- [Given records]
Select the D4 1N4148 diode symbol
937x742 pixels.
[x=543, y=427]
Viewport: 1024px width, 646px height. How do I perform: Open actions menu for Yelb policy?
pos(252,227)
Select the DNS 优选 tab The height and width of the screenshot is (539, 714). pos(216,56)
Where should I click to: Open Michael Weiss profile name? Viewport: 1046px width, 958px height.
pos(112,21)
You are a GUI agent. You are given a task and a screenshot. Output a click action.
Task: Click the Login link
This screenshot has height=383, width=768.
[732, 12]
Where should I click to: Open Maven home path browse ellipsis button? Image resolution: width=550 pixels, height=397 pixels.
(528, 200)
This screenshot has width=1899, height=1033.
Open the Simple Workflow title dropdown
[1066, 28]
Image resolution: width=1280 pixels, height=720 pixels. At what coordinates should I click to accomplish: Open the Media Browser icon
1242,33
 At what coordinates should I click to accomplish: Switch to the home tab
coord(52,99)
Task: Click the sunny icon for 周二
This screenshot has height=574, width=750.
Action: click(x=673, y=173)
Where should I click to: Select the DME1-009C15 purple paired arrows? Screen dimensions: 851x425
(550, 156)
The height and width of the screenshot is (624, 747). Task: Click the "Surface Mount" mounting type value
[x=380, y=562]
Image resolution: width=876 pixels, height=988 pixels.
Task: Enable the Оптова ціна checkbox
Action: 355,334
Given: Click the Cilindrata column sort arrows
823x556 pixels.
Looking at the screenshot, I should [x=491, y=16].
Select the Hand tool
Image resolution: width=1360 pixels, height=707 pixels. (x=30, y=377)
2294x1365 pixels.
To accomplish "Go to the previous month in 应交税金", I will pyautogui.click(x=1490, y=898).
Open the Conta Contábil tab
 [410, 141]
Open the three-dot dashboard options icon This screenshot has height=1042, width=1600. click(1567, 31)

- [Your goal] Replace "Open" with "Launch" in the records from the line with "Where should I click to: Open Maven" through the end of the records, changing nothing else, and give only those lines.

- [Final result]
Where should I click to: Launch Maven home path browse ellipsis button? Image resolution: width=550 pixels, height=397 pixels.
(528, 200)
This screenshot has width=1899, height=1033.
Launch the Simple Workflow title dropdown
[1066, 28]
Image resolution: width=1280 pixels, height=720 pixels. At what coordinates should I click to accomplish: Launch the Media Browser icon
1242,33
 At what coordinates should I click to accomplish: Switch to the home tab
coord(52,99)
Task: Click the sunny icon for 周二
This screenshot has height=574, width=750.
Action: click(x=673, y=173)
Where should I click to: Select the DME1-009C15 purple paired arrows? Screen dimensions: 851x425
(550, 156)
The height and width of the screenshot is (624, 747). Task: Click the "Surface Mount" mounting type value
[x=380, y=562]
Image resolution: width=876 pixels, height=988 pixels.
Task: Enable the Оптова ціна checkbox
Action: 355,334
Given: Click the Cilindrata column sort arrows
823x556 pixels.
Looking at the screenshot, I should [x=491, y=16].
Select the Hand tool
Image resolution: width=1360 pixels, height=707 pixels. (x=30, y=377)
2294x1365 pixels.
To accomplish "Go to the previous month in 应交税金", I will pyautogui.click(x=1490, y=898).
Launch the Conta Contábil tab
 [410, 141]
Launch the three-dot dashboard options icon This screenshot has height=1042, width=1600. click(1567, 31)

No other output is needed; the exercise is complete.